* Work order
Your job is to reproduce all of the data exactly.

[Saved entries]
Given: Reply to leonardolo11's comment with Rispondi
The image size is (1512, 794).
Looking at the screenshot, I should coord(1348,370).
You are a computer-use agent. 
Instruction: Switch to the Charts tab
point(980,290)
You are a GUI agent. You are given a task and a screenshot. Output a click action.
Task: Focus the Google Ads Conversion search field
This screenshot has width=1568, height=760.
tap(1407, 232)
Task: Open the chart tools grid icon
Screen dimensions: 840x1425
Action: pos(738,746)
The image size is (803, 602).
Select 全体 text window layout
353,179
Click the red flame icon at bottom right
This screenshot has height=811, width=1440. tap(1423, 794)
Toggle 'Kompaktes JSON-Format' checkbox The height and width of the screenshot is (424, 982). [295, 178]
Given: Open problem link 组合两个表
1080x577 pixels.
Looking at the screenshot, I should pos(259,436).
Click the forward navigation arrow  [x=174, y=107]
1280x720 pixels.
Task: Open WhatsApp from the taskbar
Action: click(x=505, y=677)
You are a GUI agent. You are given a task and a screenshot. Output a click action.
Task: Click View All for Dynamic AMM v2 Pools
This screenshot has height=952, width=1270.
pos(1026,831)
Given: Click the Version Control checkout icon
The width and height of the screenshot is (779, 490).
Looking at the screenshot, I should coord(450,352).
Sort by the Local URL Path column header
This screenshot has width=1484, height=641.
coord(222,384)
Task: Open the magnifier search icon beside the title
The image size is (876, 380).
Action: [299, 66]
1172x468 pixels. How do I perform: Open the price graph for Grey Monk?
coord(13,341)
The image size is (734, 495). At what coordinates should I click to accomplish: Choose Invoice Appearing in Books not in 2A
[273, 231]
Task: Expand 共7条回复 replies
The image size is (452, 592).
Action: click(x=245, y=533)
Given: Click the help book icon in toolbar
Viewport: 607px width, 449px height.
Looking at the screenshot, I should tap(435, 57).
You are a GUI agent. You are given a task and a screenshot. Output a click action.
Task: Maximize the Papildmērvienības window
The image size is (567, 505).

* Response below
Given: Reply to leonardolo11's comment with Rispondi
The image size is (1512, 794).
Looking at the screenshot, I should coord(1348,370).
You are a computer-use agent. 
Instruction: Switch to the Charts tab
point(980,290)
You are a GUI agent. You are given a task and a screenshot. Output a click action.
Task: Focus the Google Ads Conversion search field
This screenshot has width=1568, height=760.
tap(1407, 232)
Task: Open the chart tools grid icon
Screen dimensions: 840x1425
Action: pos(738,746)
The image size is (803, 602).
Select 全体 text window layout
353,179
Click the red flame icon at bottom right
This screenshot has height=811, width=1440. tap(1423, 794)
Toggle 'Kompaktes JSON-Format' checkbox The height and width of the screenshot is (424, 982). [295, 178]
Given: Open problem link 组合两个表
1080x577 pixels.
Looking at the screenshot, I should pos(259,436).
Click the forward navigation arrow  [x=174, y=107]
1280x720 pixels.
Task: Open WhatsApp from the taskbar
Action: click(x=505, y=677)
You are a GUI agent. You are given a task and a screenshot. Output a click action.
Task: Click View All for Dynamic AMM v2 Pools
This screenshot has height=952, width=1270.
pos(1026,831)
Given: Click the Version Control checkout icon
The width and height of the screenshot is (779, 490).
Looking at the screenshot, I should coord(450,352).
Sort by the Local URL Path column header
This screenshot has width=1484, height=641.
coord(222,384)
Task: Open the magnifier search icon beside the title
The image size is (876, 380).
Action: [299, 66]
1172x468 pixels. How do I perform: Open the price graph for Grey Monk?
coord(13,341)
The image size is (734, 495). At what coordinates should I click to accomplish: Choose Invoice Appearing in Books not in 2A
[273, 231]
Task: Expand 共7条回复 replies
The image size is (452, 592).
Action: click(x=245, y=533)
Given: Click the help book icon in toolbar
Viewport: 607px width, 449px height.
Looking at the screenshot, I should tap(435, 57).
You are a GUI agent. You are given a task and a screenshot. Output a click action.
Task: Maximize the Papildmērvienības window
The image size is (567, 505).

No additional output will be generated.